Dermot Company signs $80M refi with Mizuho Bank for mixed-use in Lincoln Square
21 West End Avenue (Credit - Cyclomedia)
Dermot Company through the entity Riverside Center 2 Bit Owner, LLC as borrower signed a refi loan with lender Mizuho Bank through the entity Mizuho Capital Markets LLC valued at $80 million for three condominium units that make up 21 West End Avenue in Lincoln Square, Manhattan, with a total of 616 residential units, including a 489-unit rental condo, a 127-unit rental condo and a retail condo.
The deal closed on April 1, 2026 and was recorded on April 8, 2026. The prior lender was Freddie Mac which held debt that had an original loan amount of $50 million.The three units have 493,673 square feet of built space according to a PincusCo analysis of city data.
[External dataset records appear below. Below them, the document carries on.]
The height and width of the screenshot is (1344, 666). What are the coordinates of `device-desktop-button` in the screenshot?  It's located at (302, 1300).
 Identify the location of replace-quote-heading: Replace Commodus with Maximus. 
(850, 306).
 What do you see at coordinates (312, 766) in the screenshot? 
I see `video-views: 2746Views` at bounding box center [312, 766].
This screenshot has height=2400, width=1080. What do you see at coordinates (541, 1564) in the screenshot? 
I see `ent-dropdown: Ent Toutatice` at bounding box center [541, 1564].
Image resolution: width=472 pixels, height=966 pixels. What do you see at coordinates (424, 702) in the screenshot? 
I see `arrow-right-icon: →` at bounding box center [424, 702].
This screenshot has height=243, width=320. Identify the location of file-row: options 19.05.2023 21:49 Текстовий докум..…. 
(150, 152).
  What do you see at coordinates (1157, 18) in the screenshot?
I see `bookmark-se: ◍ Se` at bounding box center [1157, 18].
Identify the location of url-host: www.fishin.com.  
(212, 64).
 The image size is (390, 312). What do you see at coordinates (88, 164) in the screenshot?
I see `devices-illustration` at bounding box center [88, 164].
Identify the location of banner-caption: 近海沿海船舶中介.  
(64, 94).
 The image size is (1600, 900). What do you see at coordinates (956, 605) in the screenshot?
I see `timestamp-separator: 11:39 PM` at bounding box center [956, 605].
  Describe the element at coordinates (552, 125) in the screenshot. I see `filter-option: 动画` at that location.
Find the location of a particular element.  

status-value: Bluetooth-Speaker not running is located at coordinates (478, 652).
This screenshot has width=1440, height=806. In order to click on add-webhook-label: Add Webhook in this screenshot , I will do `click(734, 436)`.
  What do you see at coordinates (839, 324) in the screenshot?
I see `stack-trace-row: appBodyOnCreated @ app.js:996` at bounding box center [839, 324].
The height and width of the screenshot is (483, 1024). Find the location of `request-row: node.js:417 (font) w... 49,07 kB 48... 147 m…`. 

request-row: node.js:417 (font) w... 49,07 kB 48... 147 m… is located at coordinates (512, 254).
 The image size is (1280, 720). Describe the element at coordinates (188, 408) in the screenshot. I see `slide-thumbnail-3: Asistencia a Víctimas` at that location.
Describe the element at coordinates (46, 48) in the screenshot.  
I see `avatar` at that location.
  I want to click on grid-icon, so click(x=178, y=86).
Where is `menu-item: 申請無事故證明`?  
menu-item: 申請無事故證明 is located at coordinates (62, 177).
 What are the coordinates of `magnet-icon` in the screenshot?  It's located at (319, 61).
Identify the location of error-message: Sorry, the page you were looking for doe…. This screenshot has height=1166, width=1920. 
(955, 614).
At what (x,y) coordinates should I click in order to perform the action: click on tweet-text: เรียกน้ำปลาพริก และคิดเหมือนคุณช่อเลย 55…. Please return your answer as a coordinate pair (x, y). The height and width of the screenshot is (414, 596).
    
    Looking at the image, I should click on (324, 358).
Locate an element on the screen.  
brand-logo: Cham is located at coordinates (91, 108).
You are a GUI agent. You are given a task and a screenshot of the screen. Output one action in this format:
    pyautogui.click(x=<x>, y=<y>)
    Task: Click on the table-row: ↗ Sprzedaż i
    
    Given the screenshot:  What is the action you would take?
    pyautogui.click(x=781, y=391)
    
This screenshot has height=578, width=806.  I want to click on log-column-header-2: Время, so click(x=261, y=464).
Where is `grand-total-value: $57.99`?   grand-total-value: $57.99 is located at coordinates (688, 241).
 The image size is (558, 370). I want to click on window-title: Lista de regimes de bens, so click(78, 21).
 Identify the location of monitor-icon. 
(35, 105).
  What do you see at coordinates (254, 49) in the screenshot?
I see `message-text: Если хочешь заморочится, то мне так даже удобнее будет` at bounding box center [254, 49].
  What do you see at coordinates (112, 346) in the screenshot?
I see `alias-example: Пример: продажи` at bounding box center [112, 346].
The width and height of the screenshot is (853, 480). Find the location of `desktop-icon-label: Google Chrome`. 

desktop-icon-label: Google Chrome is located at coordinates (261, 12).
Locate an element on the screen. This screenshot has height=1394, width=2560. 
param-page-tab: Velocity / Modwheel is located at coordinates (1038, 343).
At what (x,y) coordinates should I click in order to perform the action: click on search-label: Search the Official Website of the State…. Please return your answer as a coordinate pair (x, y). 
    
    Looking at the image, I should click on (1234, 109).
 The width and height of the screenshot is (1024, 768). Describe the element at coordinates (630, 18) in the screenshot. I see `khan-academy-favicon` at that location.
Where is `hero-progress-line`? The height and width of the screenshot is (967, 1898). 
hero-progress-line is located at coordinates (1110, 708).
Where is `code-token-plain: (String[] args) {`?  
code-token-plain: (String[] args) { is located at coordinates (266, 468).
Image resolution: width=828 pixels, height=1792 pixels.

The loan price per built square foot is $162 per the PincusCo analysis. (The price per square foot analysis is the transaction price divided by square feet as reported in public records and assumes no air rights have been sold.)
The signatory for Dermot Company was Drew Spitler . The signatory for Mizuho Bank was John Gleber .
The property
The property has a 421A exemption that started in 2018 and expires in 2038. The city-designated market value for the property in 2022 is $183.5 million.
Transaction Participants
Michael A. Suleta at Greenberg Traurig, LLP participated in the transaction on behalf of Mizuho Bank.
Violations and lawsuits
There were no lawsuits or bankruptcies filed against the properties for the past 24 months. In addition, according to city public data, the properties have not received any significant violations in the last year.
Development
For the tax lot buildings, one out of the three buildings received a initial certificate of occupancy in the last ten years. There are no active new building construction projects or major alteration projects with initial costs more than $1 million on this tax lot.
The block
On the tax block of 21 West End Avenue, PincusCo has identified the owners of eight of the 36 commercial properties representing 3,345,899 square feet of the 3,963,158 square feet. The largest owner is A&E Real Estate Holdings, followed by Brodsky Organization and then Dermot Company.
On the tax block, there were two new building construction projects totaling 731,148 square feet. The largest is a 272-unit, 414,013 square-foot residential (R-2) building submitted by GID Real Estate Investments and filed by John Gagnier with plans filed March 27, 2015 and permitted December 3, 2015. The second largest is a 214-unit, 317,135 square-foot residential (R-2) building submitted by GID Real Estate Investments and filed by John Gagnier with plans filed June 24, 2015 and permitted December 2, 2015.
The majority, or 95 percent of the 4 million square feet of built space are elevator buildings, with specialty buildings next occupying 5 percent of the space.
The borrower
The PincusCo database currently indicates that Dermot Company owned at least six commercial properties with 1,530 residential units in New York City with 1,661,965 square feet and a city-determined market value of $390.5 million. (Market value is typically about 50% of actual value.) The portfolio has $1.1 billion in debt, with top three lenders as Walker & Dunlop, Forethought Life Insurance Company, and Helaba respectively. Within the portfolio, all identified are elevator properties. The bulk, or 57 percent of the built space, is in Manhattan, with Brooklyn next at 43 percent of the space.